TEXTE |
□ □ □

La structure (au sens opératif dont il s'agit ici) est une disposition permanente, virtuelle et donc inconsciente, principe d'unité et de coordination pour un ensemble d'opérations qui en découlent [°1258]; si ces opérations sont des faits conscients, on aura une structure psychologique [°1259]. Toute fonction a sa structure, commandée par son objet formel. La mémoire, grâce aux lois d'associations, construit des structures psycho-physiologiques, comme les métiers; les arts: par exemple, la sonate de Mozart que le musicien sait par coeur. L'exemple le meilleur est celui de l'idéal, conçu par l'imagination créatrice, où, d'une part, l'idée intellectuelle qui constitue la synthèse nouvelle engendre l'unité et la beauté de l'oeuvre d'art avec toutes ses parties bien coordonnées [§504], tandis que, d'autre part, le caractère concret des fonctions sensibles, des images motrices et des réactions appétitives ou externes qui y répondent, assure la réalisation du plan par parties successives, puissamment organisées: par exemple, l'idéal du drame d'Athalie dans l'imagination créatrice de Racine, par rapport aux divers rôles et aux épisodes des cinq actes.

□ □ □

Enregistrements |
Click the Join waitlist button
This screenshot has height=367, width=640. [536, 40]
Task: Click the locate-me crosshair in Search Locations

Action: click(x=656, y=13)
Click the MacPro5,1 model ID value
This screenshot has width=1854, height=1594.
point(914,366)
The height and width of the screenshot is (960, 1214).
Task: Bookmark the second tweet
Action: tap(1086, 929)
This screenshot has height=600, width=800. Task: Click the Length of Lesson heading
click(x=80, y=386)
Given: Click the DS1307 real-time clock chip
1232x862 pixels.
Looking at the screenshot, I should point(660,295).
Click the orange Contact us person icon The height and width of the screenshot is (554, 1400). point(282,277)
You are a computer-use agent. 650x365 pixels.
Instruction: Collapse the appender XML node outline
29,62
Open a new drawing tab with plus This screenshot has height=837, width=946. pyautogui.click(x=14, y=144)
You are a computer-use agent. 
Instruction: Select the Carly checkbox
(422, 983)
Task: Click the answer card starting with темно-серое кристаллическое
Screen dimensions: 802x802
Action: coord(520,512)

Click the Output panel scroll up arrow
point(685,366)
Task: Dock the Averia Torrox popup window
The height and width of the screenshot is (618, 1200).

□ □ □

CONSIGNES |
a – Dans le texte sur la structure, quel exemple est présenté comme le meilleur ?
b – Présentez en liste numérotée les lignes fournies, depuis celle qui contient « Click the Output panel scroll up arrow » jusqu'à la fin de ces lignes, bornes incluses et lignes vides omises.

RÉPONSES PAR CONSIGNE |
a – Celui de l'idéal, conçu par l'imagination créatrice.

b –
1. Click the Output panel scroll up arrow
2. point(685,366)
3. Task: Dock the Averia Torrox popup window
4. The height and width of the screenshot is (618, 1200).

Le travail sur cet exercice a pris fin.